如果用户输入的值部分注入了CRLF字符,它有可能改变的HTTP报头结构。
漏洞危害
攻击者可能注入自定义HTTP头。例如,攻击者可以注入会话cookie或HTML代码。这可能会进行类似的XSS(跨站点脚本)或会话固定漏洞。
3、SQL注入攻击
漏洞描述
SQL注入攻击(SQL Injection),简称注入攻击、SQL注入,被广泛用于非法获取网站控制权,是发生在应用程序的数据库层上的安全漏洞。 在设计不良的程序当中,忽略了对输入字符串中夹带的SQL指令的检查,那么这些夹带进去的指令就会被数据库误认为是正常的SQL指令而运行, 从而使数据库受到攻击,可能导致数据被窃取、更改、删除,以及进一步导致网站被嵌入恶意代码、被植入后门程序等危害。
漏洞危害
①机密数据被窃取
②核心业务数据被篡改
③网页被篡改
⑤数据库所在服务器被攻击变为傀儡主机,甚至企业网被入侵。
4、写入webshell攻击
漏洞描述
写入webshell攻击,是指WAF检测到攻击者正在往用户网站写入网页木马,企图控制服务器。
漏洞危害
攻击者可以在用户网站上写入一个web木马后门,用于操作用户网站上的文件,执行命令等等。
5、本地文件包含
漏洞描述
本地文件包含是指程序代码在处理包含文件的时候没有严格控制。
利用这个漏洞,攻击者可以先把上传的静态文件,或网站日志文件作为代码执行,进而获取到服务器权限,造成网站被恶意删除,用户和交易数据被篡改等一系列恶性后果。
漏洞危害
攻击着可以利用该漏洞,在服务器上执行命令。
6、远程文件包含
漏洞描述
远程文件包含是指程序代码在处理包含文件的时候没有严格控制。
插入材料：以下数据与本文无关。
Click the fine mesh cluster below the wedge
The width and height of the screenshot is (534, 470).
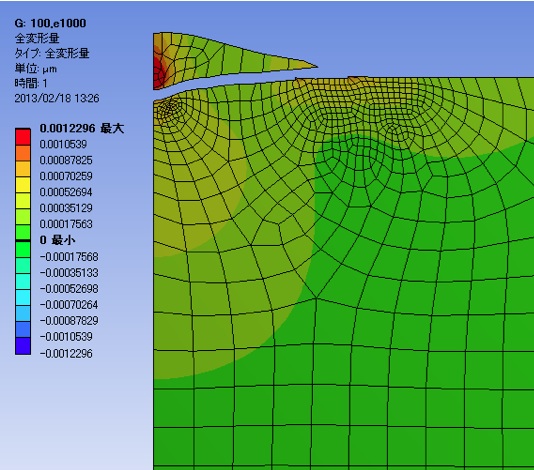[x=168, y=108]
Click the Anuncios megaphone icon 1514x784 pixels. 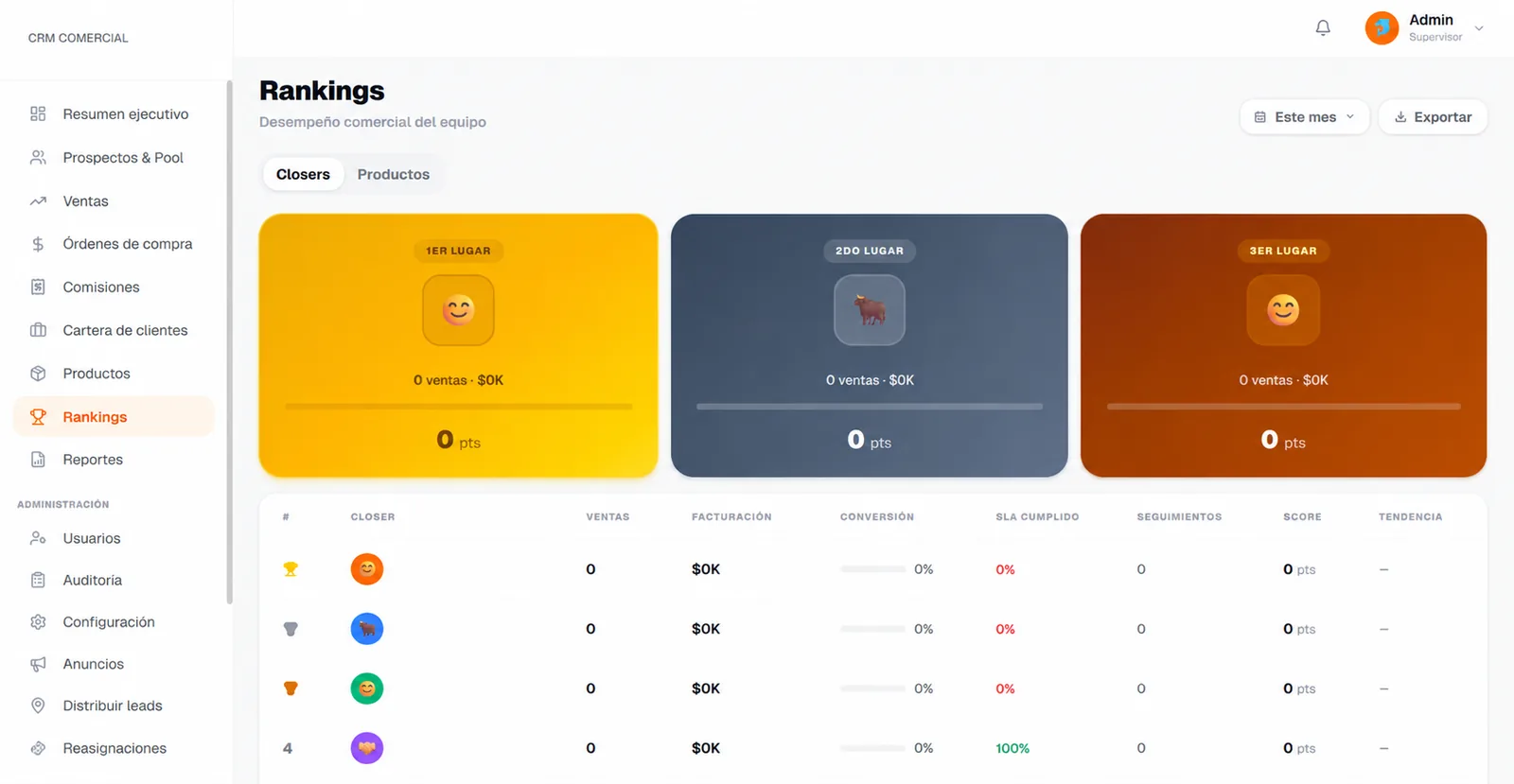pos(38,664)
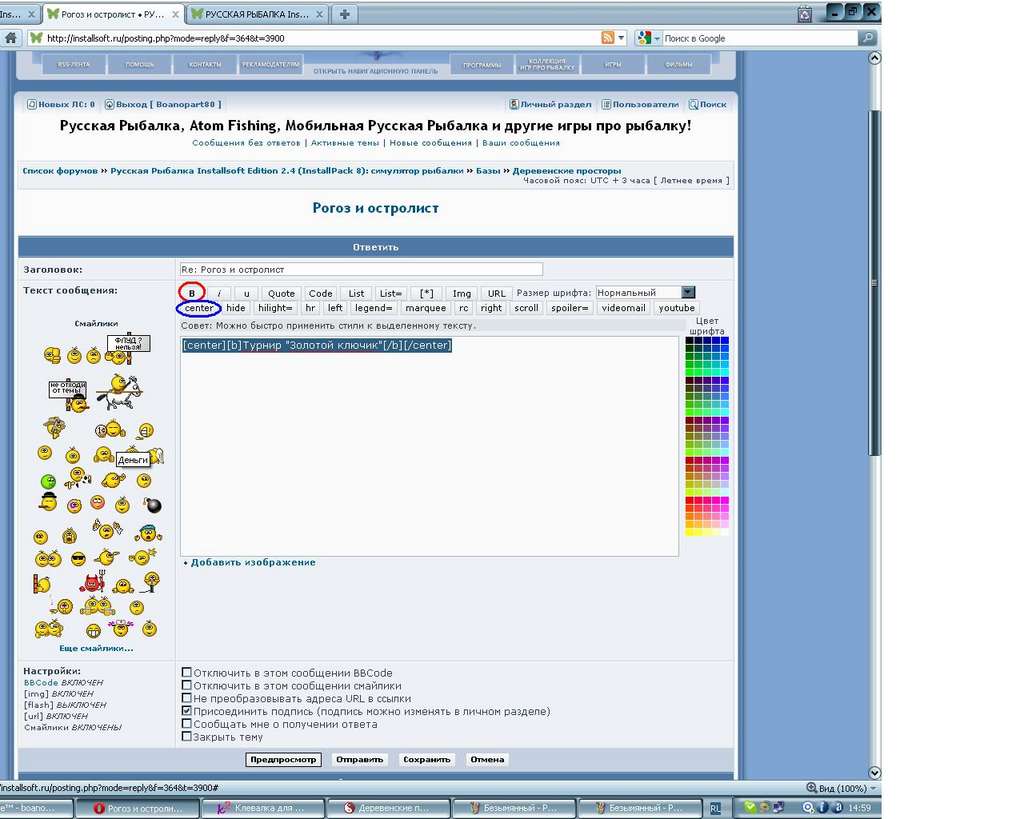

导致用户可以构造参数包含远程代码在服务器上执行,进而获取到服务器权限,造成网站被恶意删除,用户和交易数据被篡改等一系列恶性后果。
漏洞危害
攻击着可以利用该漏洞,在服务器上执行命令。
7、远程代码执行
漏洞描述
代码注入是指由于服务端代码漏洞导致恶意用户输入在服务端被执行的一种高危安全漏洞。
漏洞危害
利用该漏洞,可以在服务器上执行攻击者拼装的代码。
8、FastCGI攻击
漏洞描述
Nginx中存在一个较为严重的安全问题,FastCGI模块默认情况下可能导致服务器错误的将任何类型的文件以PHP的方式进行解析。
漏洞危害
这将导致严重的安全问题,使得恶意的攻击者可能攻陷支持php的Nginx服务器。